A few seconds later the telephone in Chinese Gordon’s booth rang and Kepler’s voice said, “He still hasn’t called anyone else. He’s got three with him, no second car. Got to go.”

Chinese Gordon bought a hot dog and stared out at the ocean. A squadron of brown pelicans skimmed the calm, shining surface a few hundred yards offshore, pumping their wings several times in unison and then gliding in single file and finally soaring upward to bank and plummet into the water. He shared the hot dog bun with an inquisitive sea gull and then went off to make the final telephone call. “Ocean Land,” he said.

“I’m getting tired, amigo. This is the third park.”

“You’ll love it,” said Chinese Gordon. “You’ll be in time for the twelve-o’clock dolphin show.”

At twelve o’clock Chinese Gordon was eating popcorn and sitting in the last row of the gallery surrounding the dolphin pool. Below him two young men who looked like lifeguards were taking turns talking in abnormally cheery voices into a public-address system that made their p’s and b’s explode in the ear: “…we want to remind you ladies and gentlemen that everything the animals do here at Ocean Land is absolutely natural. It’s not a trained animal act, it’s an exhibition of several of their natural behaviors. And now let me introduce two of the members of our cast, two Pacific bottlenose dolphins, Perky…and…Jerky!” Chinese Gordon watched as two dolphins approached the trainer by balancing on their tails in the water, churning their flukes furiously to remain erect. Strapped to their heads were two oversized plastic hats, one a top hat and the other a fireman’s helmet.

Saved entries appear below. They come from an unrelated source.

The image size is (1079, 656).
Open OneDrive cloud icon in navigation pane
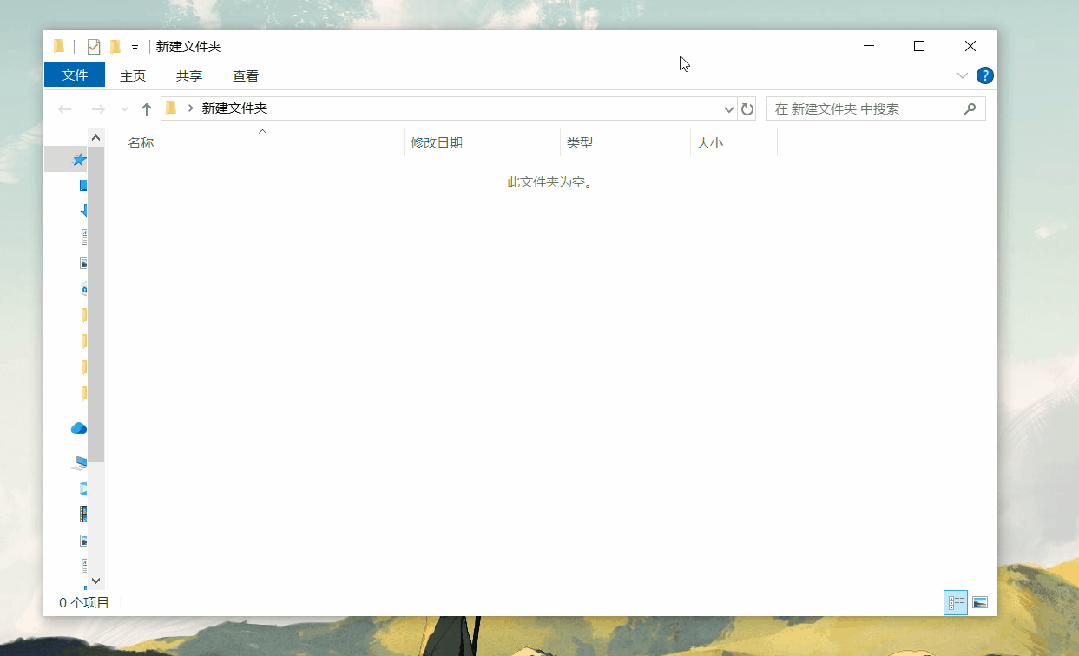pos(78,428)
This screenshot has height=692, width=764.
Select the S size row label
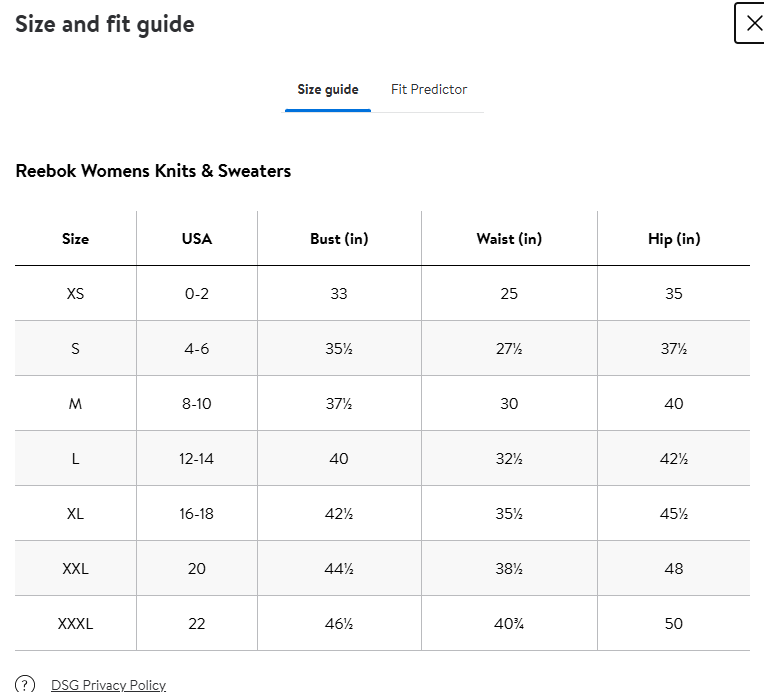click(75, 349)
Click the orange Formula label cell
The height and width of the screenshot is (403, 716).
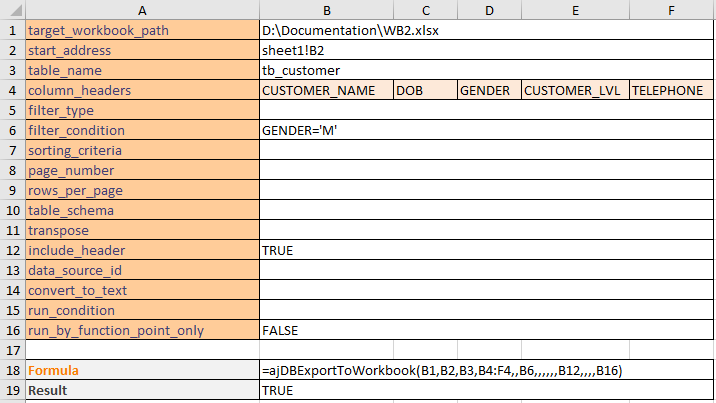[x=142, y=370]
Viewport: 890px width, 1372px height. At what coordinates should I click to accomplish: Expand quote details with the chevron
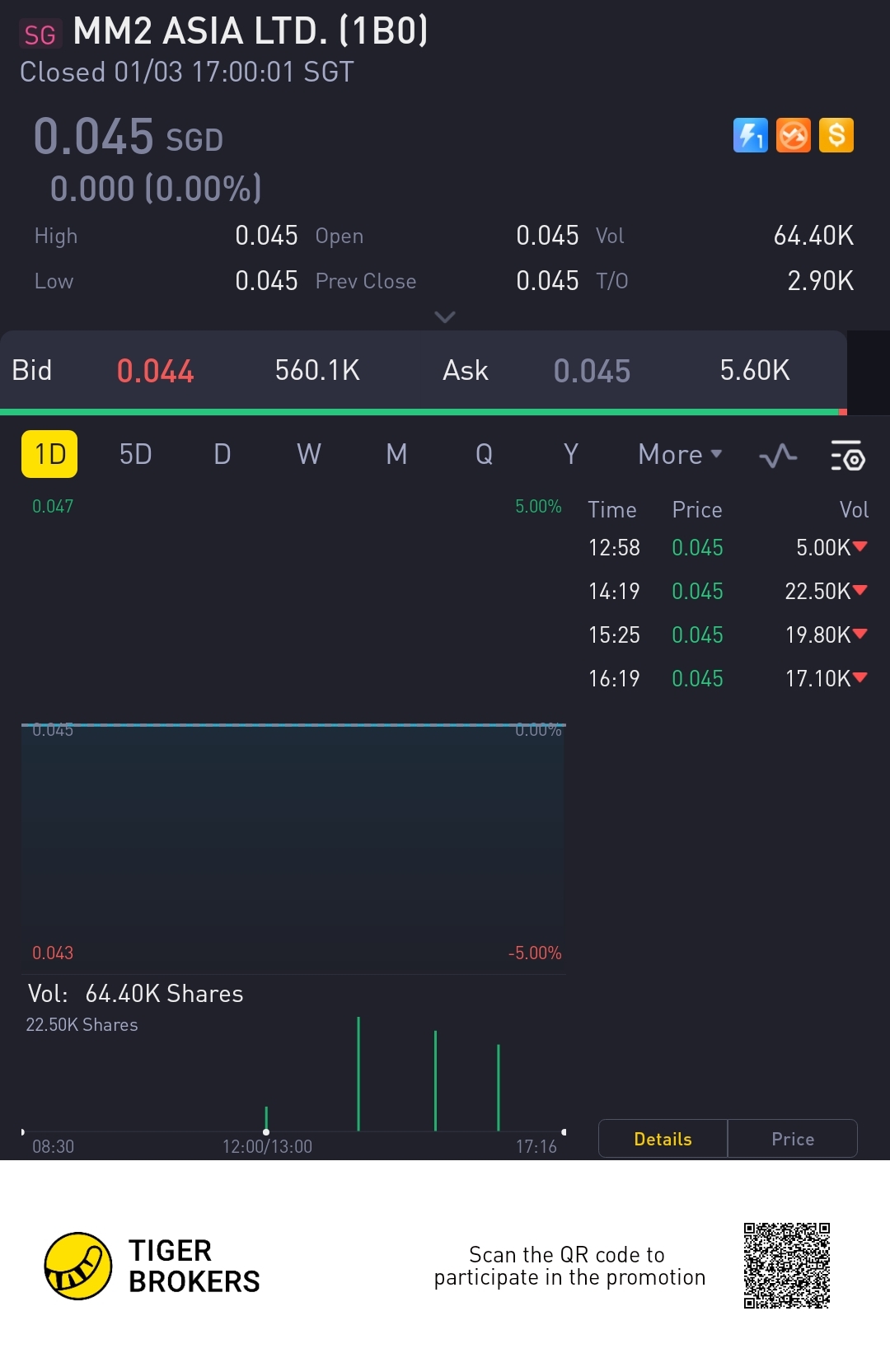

Chinese Gordon turned away to scan the crowd. Lined up at the railing were Jorge Grijalvas and three other men, all wearing suits. “Jerky!” shouted the trainer in exaggerated frustration. “Why can’t you be more like Perky?” Chinese Gordon watched as one of the dolphins did a one-and-a-half flip through a hoop and the other spit water at the trainer.

Then Immelmann sat down beside him. “It looks clean. All four together in plain sight, one car. They haven’t been near a phone, according to Kepler.”

Chinese Gordon glanced up at the rail and saw Kepler standing behind Grijalvas and his men. Chinese Gordon followed Immelmann up the concrete steps, past Grijalvas and across the plaza beside a pool where the fat, leathery shape of a walrus rolled off a ledge into the water.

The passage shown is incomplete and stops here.